Open source software has been used to build organizations for years. From libraries to complex infrastructure systems, the open source landscape provides a vast sea of solutions. For larger infrastructure projects, organizations are asking maintainers for service level objectives (SLOs). Many do not publish or provide any, even when projects come from organizations who likely had SLOs in place. In this post, I walk through my process for developing indicators and objectives for open source projects.

Site reliability engineering started at Indeed right around when Google released the book. One of the first things they asked for was that every design review considered SLOs. This has always felt out of place to me. Projects would write in idealized values and end up adjusting them to match how the system performed post implementation. What I found was this process took away from the useful work, proper failure analysis.

Failure mode and effect analysis

FMEA is the process of reviewing subsystems to identify potential failure modes, their causes, and effects.

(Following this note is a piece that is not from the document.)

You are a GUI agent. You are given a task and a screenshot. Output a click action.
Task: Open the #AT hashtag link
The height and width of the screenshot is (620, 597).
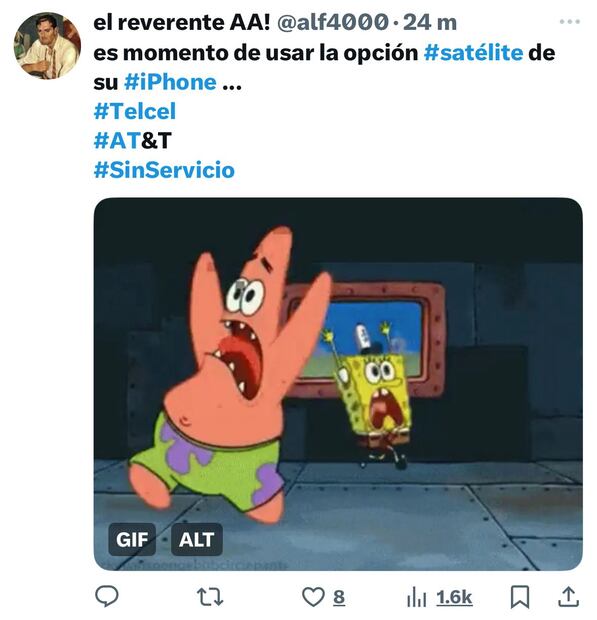coord(117,140)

Because it focuses on failure analysis, it fits nicely in the design review stage. While engineers may not be able to accurately assess an SLO metric, they can reason about how systems might fail. The process also helps prioritize runbook development. It communicates the probability, severity, and risk of a given scenario. Finally, the process is iterative allowing you to add more to it later on.

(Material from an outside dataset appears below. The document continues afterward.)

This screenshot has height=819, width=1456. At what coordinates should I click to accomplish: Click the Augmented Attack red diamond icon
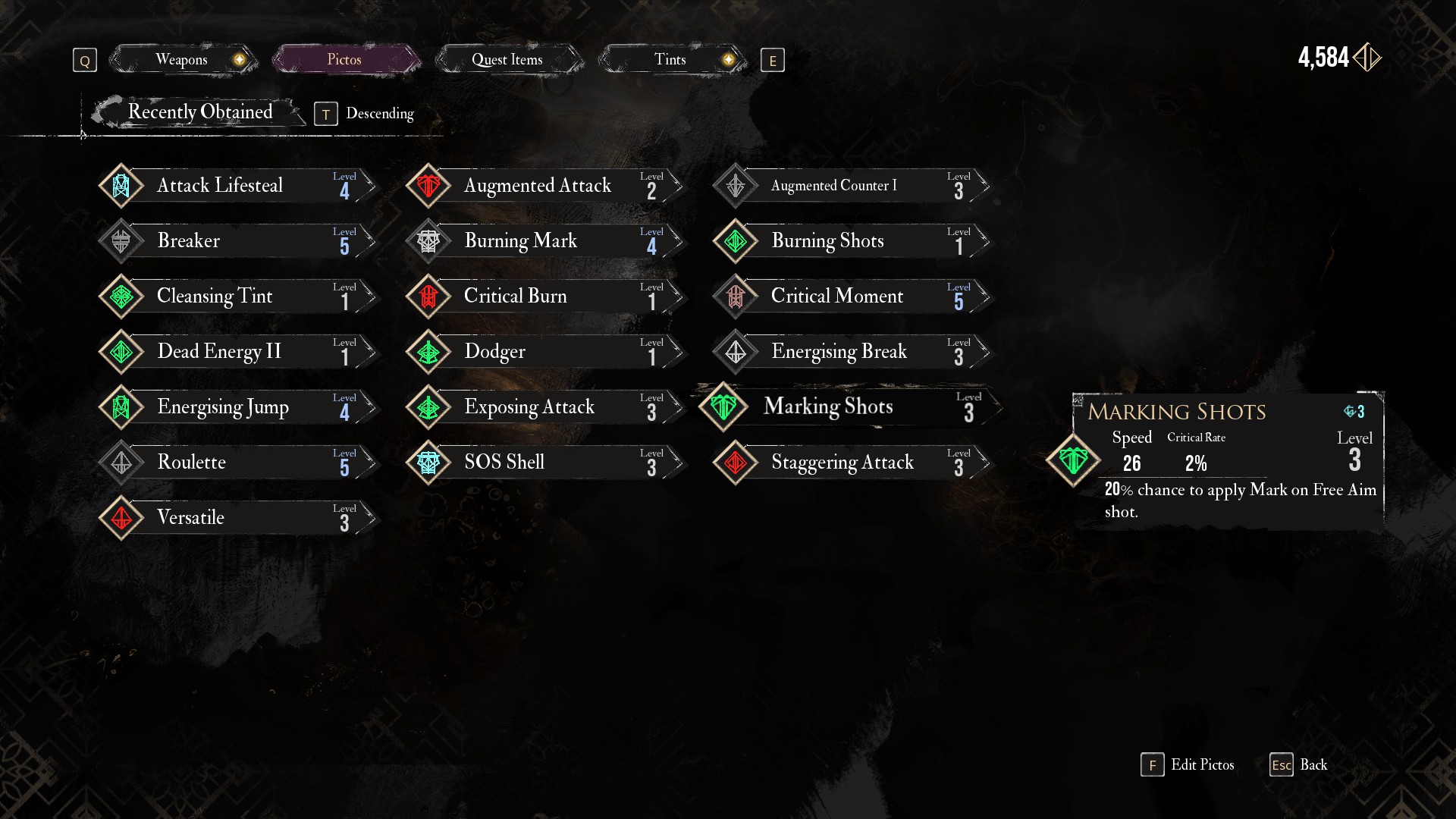(428, 186)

When performing an FMEA, you often complete a worksheet. While the one provided on Wikipedia has more information, I decided to break this information down into two components:

a simplified FMEA worksheet (example shown below)
a set of production outage scenarios derived from the worksheet

| Item          | Failure Mode         | Possible Cause       | Effects                 | Probability (P)        | Severity (S)    | Detection (D) | Risk      |
|:--------------|:---------------------|:---------------------|:------------------------|:-----------------------|:----------------|:--------------|:----------|
| MySQL Primary | Outage / Unreachable | Host maintenance     | Data cannot be stored   | occasional (C)         | critical (IV)   | certain       | moderate  |
| MySQL Replica | Outage / Unreachable | Host maintenance     | Data cannot be read     | remote (B)             | critical (IV)   | certain       | moderate  |
| Service-X     | Not Running / Ready  | Crash loop           | ....                    | extremely unlikely (A) | critical (IV)   | certain       | low       |
| Service-X     | Not Running / Ready  | Cluster full         | ....                    | remote (B)             | critical (IV)   | high          | moderate  |
| Service-X     | Partial Outage       | MySQL primary outage | ....                    | occasional (B)         | critical (IV)   | high          | moderate  |
| Service-X     | Partial Outage       | MySQL replica outage | ....                    | remote (B)             | critical (IV)   | high          | moderate  |

The process and ground rules for completing this worksheet is quite simple. For your system and each system your project depends on, start to brainstorm how components might fail. Add each failure as a row in the table. I’ve found this easiest to complete in three passes. First, focus on the items, their failure modes, causes, and effects. Second, go through and assign probability, severity, and detection. In your final pass, assign risk based on the factors.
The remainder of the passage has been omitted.